(Records contained in a dataset)
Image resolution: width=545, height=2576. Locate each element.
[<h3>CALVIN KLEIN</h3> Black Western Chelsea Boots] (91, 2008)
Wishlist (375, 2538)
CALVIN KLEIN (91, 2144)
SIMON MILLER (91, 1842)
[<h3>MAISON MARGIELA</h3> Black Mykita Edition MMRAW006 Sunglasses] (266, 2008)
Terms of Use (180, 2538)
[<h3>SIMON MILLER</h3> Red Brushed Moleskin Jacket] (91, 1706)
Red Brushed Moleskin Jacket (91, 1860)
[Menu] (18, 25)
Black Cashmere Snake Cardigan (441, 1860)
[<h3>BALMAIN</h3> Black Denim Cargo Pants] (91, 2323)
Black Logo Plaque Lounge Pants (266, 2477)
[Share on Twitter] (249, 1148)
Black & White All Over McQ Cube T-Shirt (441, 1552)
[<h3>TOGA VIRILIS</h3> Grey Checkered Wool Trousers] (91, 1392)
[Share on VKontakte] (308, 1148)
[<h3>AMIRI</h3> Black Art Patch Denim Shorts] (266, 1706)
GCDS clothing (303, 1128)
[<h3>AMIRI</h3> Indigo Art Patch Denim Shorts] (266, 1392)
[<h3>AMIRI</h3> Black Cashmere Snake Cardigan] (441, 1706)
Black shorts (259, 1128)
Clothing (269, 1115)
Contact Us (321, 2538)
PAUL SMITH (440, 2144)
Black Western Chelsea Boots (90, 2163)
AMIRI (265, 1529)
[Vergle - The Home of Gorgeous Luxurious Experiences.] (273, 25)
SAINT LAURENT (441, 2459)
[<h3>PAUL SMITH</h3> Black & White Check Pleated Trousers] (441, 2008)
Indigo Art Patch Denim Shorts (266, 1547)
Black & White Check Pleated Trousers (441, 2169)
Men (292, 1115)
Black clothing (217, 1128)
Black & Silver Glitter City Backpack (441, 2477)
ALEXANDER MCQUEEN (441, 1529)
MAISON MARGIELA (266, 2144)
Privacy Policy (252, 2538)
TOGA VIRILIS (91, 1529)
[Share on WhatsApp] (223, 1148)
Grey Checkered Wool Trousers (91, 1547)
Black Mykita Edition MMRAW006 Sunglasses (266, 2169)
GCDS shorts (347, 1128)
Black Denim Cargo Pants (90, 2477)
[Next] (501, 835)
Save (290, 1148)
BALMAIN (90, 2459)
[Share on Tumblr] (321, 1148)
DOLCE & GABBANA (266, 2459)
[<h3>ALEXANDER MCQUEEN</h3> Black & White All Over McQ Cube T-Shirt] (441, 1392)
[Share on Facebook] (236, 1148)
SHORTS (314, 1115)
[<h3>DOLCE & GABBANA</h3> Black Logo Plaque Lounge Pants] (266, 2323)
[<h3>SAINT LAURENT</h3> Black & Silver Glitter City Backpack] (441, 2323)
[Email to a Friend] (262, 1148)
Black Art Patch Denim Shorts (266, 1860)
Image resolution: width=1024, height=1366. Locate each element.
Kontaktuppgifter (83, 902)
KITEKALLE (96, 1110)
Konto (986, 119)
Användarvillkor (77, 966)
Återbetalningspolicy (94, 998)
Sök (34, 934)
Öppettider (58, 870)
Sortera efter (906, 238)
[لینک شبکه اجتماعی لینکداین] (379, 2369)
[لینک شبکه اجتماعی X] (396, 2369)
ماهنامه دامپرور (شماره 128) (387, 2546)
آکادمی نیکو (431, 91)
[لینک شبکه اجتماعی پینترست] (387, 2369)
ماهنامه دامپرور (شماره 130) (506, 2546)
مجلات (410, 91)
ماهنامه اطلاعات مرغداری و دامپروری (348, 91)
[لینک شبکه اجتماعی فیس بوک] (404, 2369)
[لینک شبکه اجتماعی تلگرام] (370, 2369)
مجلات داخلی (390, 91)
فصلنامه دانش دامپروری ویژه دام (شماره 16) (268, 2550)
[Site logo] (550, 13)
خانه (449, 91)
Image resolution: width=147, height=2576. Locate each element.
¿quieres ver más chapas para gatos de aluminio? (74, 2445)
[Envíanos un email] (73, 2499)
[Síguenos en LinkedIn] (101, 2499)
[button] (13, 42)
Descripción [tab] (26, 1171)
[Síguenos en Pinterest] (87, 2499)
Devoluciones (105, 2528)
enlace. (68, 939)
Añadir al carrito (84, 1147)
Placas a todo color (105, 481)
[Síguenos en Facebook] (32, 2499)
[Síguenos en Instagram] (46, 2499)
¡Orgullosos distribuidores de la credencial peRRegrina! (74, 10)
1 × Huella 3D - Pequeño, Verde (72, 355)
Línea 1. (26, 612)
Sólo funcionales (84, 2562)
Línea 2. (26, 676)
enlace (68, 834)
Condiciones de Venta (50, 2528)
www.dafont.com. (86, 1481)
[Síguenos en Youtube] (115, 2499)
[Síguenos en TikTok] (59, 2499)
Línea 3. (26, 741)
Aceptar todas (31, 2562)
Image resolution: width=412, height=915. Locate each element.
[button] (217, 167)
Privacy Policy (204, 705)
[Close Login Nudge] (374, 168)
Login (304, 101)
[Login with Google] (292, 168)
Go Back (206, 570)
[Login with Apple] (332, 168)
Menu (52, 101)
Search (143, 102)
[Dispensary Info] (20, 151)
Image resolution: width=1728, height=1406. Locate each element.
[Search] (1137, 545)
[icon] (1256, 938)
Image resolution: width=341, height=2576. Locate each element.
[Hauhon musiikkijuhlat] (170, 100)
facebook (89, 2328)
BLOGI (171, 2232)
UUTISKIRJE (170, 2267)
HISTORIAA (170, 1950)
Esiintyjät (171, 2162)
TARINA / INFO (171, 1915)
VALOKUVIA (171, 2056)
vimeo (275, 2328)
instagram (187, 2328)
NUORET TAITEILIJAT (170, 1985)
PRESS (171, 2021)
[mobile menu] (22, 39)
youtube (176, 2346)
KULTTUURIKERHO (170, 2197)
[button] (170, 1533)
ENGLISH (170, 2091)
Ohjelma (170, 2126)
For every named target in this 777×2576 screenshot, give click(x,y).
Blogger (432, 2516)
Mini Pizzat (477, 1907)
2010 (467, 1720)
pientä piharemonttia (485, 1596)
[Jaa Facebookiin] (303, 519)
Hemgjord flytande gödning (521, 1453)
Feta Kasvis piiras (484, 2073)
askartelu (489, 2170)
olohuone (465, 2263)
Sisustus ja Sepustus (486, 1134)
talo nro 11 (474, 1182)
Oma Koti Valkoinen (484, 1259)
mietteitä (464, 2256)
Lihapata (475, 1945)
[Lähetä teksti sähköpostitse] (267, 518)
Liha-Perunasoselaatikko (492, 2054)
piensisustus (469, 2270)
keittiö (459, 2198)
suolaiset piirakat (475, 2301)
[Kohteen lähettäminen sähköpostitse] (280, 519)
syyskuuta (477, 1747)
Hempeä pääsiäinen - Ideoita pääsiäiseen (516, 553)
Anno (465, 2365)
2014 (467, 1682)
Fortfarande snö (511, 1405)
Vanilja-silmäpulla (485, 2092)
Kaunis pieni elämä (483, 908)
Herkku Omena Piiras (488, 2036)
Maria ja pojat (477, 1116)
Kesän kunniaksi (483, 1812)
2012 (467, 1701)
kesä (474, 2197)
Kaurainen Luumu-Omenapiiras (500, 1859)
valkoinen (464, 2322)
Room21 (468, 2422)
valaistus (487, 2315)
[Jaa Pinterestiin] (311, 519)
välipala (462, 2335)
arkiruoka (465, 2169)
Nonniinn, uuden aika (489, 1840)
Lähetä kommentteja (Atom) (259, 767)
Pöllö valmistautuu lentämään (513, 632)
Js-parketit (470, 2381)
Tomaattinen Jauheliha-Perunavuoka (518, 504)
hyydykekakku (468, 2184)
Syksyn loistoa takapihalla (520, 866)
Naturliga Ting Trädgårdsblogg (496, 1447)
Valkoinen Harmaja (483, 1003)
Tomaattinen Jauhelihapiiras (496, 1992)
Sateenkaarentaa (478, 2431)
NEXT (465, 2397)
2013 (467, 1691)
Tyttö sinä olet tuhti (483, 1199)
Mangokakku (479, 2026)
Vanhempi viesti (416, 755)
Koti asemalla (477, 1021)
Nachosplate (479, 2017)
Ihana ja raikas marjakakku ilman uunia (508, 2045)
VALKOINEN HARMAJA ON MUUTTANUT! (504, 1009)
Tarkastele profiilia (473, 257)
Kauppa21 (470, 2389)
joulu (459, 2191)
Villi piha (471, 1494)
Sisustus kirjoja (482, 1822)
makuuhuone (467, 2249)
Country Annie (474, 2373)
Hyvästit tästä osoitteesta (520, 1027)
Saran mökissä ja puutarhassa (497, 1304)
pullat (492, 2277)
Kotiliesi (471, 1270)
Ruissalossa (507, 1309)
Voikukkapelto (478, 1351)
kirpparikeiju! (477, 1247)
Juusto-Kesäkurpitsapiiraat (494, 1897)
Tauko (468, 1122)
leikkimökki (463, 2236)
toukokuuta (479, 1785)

_WHAT TO PRODUCE_. All lines from the beginning of the entries through the line marked "Grey Checkered Wool Trousers (91, 1547)" are to be output exactly; nothing else belongs in the answer.

_SOLVED PROBLEM_.
Image resolution: width=545, height=2576. Locate each element.
[<h3>CALVIN KLEIN</h3> Black Western Chelsea Boots] (91, 2008)
Wishlist (375, 2538)
CALVIN KLEIN (91, 2144)
SIMON MILLER (91, 1842)
[<h3>MAISON MARGIELA</h3> Black Mykita Edition MMRAW006 Sunglasses] (266, 2008)
Terms of Use (180, 2538)
[<h3>SIMON MILLER</h3> Red Brushed Moleskin Jacket] (91, 1706)
Red Brushed Moleskin Jacket (91, 1860)
[Menu] (18, 25)
Black Cashmere Snake Cardigan (441, 1860)
[<h3>BALMAIN</h3> Black Denim Cargo Pants] (91, 2323)
Black Logo Plaque Lounge Pants (266, 2477)
[Share on Twitter] (249, 1148)
Black & White All Over McQ Cube T-Shirt (441, 1552)
[<h3>TOGA VIRILIS</h3> Grey Checkered Wool Trousers] (91, 1392)
[Share on VKontakte] (308, 1148)
[<h3>AMIRI</h3> Black Art Patch Denim Shorts] (266, 1706)
GCDS clothing (303, 1128)
[<h3>AMIRI</h3> Indigo Art Patch Denim Shorts] (266, 1392)
[<h3>AMIRI</h3> Black Cashmere Snake Cardigan] (441, 1706)
Black shorts (259, 1128)
Clothing (269, 1115)
Contact Us (321, 2538)
PAUL SMITH (440, 2144)
Black Western Chelsea Boots (90, 2163)
AMIRI (265, 1529)
[Vergle - The Home of Gorgeous Luxurious Experiences.] (273, 25)
SAINT LAURENT (441, 2459)
[<h3>PAUL SMITH</h3> Black & White Check Pleated Trousers] (441, 2008)
Indigo Art Patch Denim Shorts (266, 1547)
Black & White Check Pleated Trousers (441, 2169)
Men (292, 1115)
Black clothing (217, 1128)
Black & Silver Glitter City Backpack (441, 2477)
ALEXANDER MCQUEEN (441, 1529)
MAISON MARGIELA (266, 2144)
Privacy Policy (252, 2538)
TOGA VIRILIS (91, 1529)
[Share on WhatsApp] (223, 1148)
Grey Checkered Wool Trousers (91, 1547)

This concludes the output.